Als die Kamerahersteller dazu übergingen, kleinere Kameras mit größeren Chips zu bauen, kam die Handlichkeit, das Handling, hinzu.

  • Im zweiten Versuch gelang es Olympus mit der E-PM2 die Kamera zu schaffen, die Schnelligkeit, Flexibilität und Wechselobjektive möglich machte (aber nicht lautlos ist).

Als die Kamerahersteller die Bridgekameras zu vollwertigen Kameras machten, die ein komplettes System ersetzen sollten, hatte zunächst keine dieser Kameras einen echt guten Sucher.

  • Das gelang Panasonic mit der Lumix FZ200. Dies war die erste Bridgekamera, die wirklich alles vereinte von hoher Lichtstärke bis zu einem guten Zoom und professionellen Möglichkeiten auch für Video.

Als die kleinen Kameras immer schneller fokussieren sollten, nahm ein Kamerahersteller allen anderen den Wind aus den Segeln.

  • Es gelang der Firma Casio mit der Casio EX-ZR 100/200/300/700 etc. einen so schnellen Fokus zu kreieren, daß alle anderen damit überholt wurden.

◇ ◇ ◇ ◇

• **Aufgabenziel**
Können Sie den Text über Kamerahersteller vollständig und Wort für Wort abschreiben? Die Datensätze stammen aus einer anderen Quelle.

• **Bereitgestellte Daten**
◇ ◇ ◇ ◇

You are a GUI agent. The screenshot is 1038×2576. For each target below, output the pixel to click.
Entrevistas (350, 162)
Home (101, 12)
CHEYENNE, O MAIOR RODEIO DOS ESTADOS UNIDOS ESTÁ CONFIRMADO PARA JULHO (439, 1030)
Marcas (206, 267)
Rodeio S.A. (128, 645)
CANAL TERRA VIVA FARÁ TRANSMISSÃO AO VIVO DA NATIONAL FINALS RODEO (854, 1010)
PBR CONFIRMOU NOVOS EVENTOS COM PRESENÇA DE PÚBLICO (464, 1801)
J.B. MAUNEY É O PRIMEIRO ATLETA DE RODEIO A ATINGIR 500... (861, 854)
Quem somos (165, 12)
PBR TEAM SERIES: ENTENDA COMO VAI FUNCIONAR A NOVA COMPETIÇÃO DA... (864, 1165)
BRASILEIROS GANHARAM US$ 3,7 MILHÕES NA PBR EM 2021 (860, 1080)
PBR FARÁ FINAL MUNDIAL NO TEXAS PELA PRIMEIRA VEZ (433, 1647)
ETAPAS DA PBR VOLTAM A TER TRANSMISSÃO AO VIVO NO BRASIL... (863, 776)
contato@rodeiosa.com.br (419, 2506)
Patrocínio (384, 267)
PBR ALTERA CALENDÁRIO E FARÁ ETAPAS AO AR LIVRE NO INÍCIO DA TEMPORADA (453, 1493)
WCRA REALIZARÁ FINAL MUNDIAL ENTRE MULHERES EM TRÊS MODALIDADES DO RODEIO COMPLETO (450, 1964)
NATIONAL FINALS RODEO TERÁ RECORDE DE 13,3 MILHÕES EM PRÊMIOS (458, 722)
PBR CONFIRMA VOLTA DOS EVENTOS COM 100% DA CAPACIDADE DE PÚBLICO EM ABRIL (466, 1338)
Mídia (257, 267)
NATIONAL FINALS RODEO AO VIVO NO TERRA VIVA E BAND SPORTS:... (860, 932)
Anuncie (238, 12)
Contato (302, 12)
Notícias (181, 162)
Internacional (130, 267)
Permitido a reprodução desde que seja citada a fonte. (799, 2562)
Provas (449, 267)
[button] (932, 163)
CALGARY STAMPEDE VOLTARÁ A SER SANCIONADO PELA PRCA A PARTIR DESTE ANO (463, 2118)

◇ ◇ ◇ ◇

• **Musterlösung**
Als die Kamerahersteller dazu übergingen, kleinere Kameras mit größeren Chips zu bauen, kam die Handlichkeit, das Handling, hinzu.

  • Im zweiten Versuch gelang es Olympus mit der E-PM2 die Kamera zu schaffen, die Schnelligkeit, Flexibilität und Wechselobjektive möglich machte (aber nicht lautlos ist).

Als die Kamerahersteller die Bridgekameras zu vollwertigen Kameras machten, die ein komplettes System ersetzen sollten, hatte zunächst keine dieser Kameras einen echt guten Sucher.

  • Das gelang Panasonic mit der Lumix FZ200. Dies war die erste Bridgekamera, die wirklich alles vereinte von hoher Lichtstärke bis zu einem guten Zoom und professionellen Möglichkeiten auch für Video.

Als die kleinen Kameras immer schneller fokussieren sollten, nahm ein Kamerahersteller allen anderen den Wind aus den Segeln.

  • Es gelang der Firma Casio mit der Casio EX-ZR 100/200/300/700 etc. einen so schnellen Fokus zu kreieren, daß alle anderen damit überholt wurden.